• **Items listed in a dataset**:
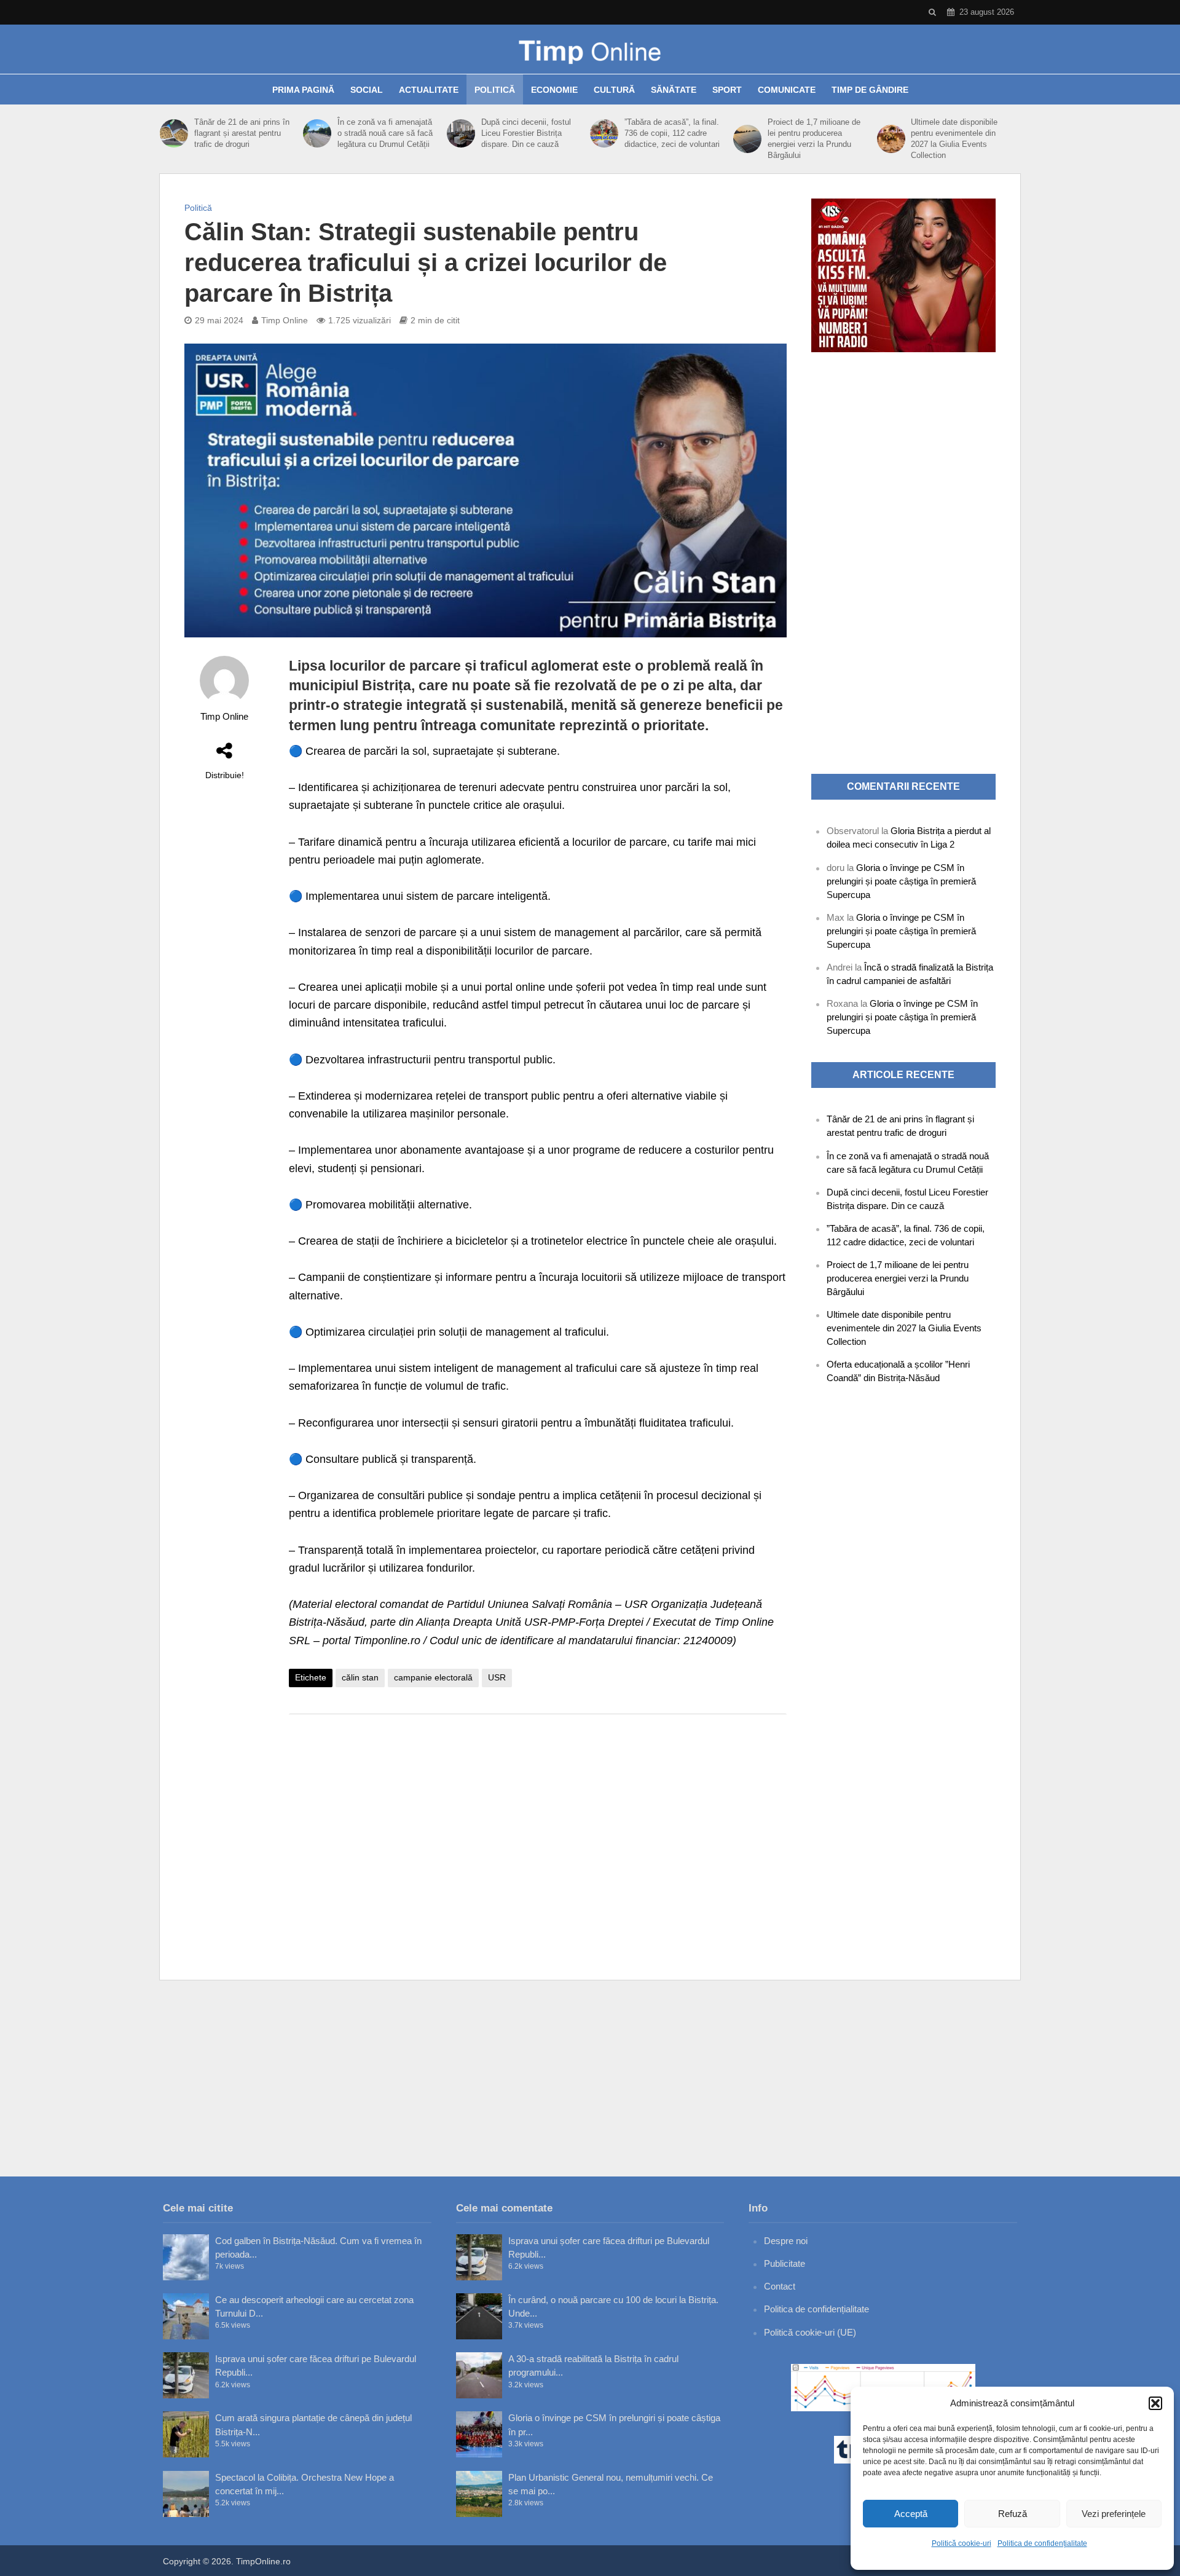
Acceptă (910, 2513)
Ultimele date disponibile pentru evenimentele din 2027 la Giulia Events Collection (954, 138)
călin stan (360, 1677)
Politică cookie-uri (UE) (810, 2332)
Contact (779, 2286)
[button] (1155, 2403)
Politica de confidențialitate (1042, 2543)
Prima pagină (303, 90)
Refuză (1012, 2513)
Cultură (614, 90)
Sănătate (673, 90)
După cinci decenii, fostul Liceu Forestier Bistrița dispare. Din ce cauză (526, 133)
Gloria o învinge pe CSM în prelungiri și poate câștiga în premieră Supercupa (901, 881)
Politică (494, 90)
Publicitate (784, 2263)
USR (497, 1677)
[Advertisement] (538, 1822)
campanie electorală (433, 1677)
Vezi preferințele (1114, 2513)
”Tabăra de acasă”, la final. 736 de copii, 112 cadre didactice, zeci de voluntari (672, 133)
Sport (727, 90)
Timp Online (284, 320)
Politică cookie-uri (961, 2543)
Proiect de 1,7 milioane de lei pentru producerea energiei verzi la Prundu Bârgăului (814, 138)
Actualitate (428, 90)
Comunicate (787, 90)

• **PROBLEM**:
Return all lines from the data that include the string "Politică".

• **ANSWER SECTION**:
Politică cookie-uri (UE) (810, 2332)
Politică (494, 90)
Politică cookie-uri (961, 2543)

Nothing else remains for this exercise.